North American Network Operators Group

Date Prev | Date Next | Date Index | Thread Index | Author Index | Historical

Pitfalls of _accepting_ /24s

  • From: jlewis
  • Date: Thu Oct 16 19:01:54 2003

On the topic of announcing PA /24's, what procedures do you take to make
sure that a new customer who want's to announce a few PA (P being one or
more P's other than yourself) IP space is legit and should be announcing 
that IP space?  

I'm not sure what they do internally, but I know Sprint, C&W, UUNet,
Genuity, Level3, MFN and Broadwing will all comply with a customer's
request to route space with nothing in writing other than an email request
/ webform filled out / route objects properly setup.  A client multihomed
to a few of those providers (and who has a /24 from each provider) just
signed up with a 4th provider.  P4 wants an LOA on company letterhead from
each other P authorizing the client to announce those other P's /24's.
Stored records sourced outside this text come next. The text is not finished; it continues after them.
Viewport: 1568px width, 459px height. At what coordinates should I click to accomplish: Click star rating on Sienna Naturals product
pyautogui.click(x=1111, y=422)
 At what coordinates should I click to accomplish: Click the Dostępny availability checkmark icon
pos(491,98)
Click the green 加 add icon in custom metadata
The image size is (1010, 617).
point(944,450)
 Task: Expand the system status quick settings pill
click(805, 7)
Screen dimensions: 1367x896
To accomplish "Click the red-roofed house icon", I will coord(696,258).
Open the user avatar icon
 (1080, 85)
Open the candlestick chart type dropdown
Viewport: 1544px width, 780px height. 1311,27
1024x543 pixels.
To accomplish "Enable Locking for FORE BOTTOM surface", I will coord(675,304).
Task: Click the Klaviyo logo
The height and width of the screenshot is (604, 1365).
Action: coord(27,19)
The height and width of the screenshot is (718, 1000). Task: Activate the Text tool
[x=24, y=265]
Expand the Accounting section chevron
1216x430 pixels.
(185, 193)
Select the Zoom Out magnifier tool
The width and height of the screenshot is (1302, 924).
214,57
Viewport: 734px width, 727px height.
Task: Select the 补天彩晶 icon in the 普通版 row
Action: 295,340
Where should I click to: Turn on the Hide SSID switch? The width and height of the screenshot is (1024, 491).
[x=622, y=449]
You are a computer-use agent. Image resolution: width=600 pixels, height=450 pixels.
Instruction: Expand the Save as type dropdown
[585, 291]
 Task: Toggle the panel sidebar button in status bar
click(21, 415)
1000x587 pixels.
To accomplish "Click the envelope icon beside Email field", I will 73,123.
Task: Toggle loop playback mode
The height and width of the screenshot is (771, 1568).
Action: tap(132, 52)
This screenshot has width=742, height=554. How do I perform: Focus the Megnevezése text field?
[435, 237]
This is the first time I've ever heard of such precautions.  The client 
was really not ammused, but I explained that it's possible P4 (who has a 
rep for doing business with spammers) has gotten burned by customers 
announcing hijacked (or otherwise unauthorized) blocks and just wants to 
be extra careful now.

Personally, I just check whois, and if it looks legit, I'll listen to 
those routes and even create their route objects as necessary, since some 
of our upstreams require that.

----------------------------------------------------------------------
 Jon Lewis *[email protected]*|  I route
 Senior Network Engineer     |  therefore you are
 Atlantic Net                |  
_________ http://www.lewis.org/~jlewis/pgp for PGP public key_________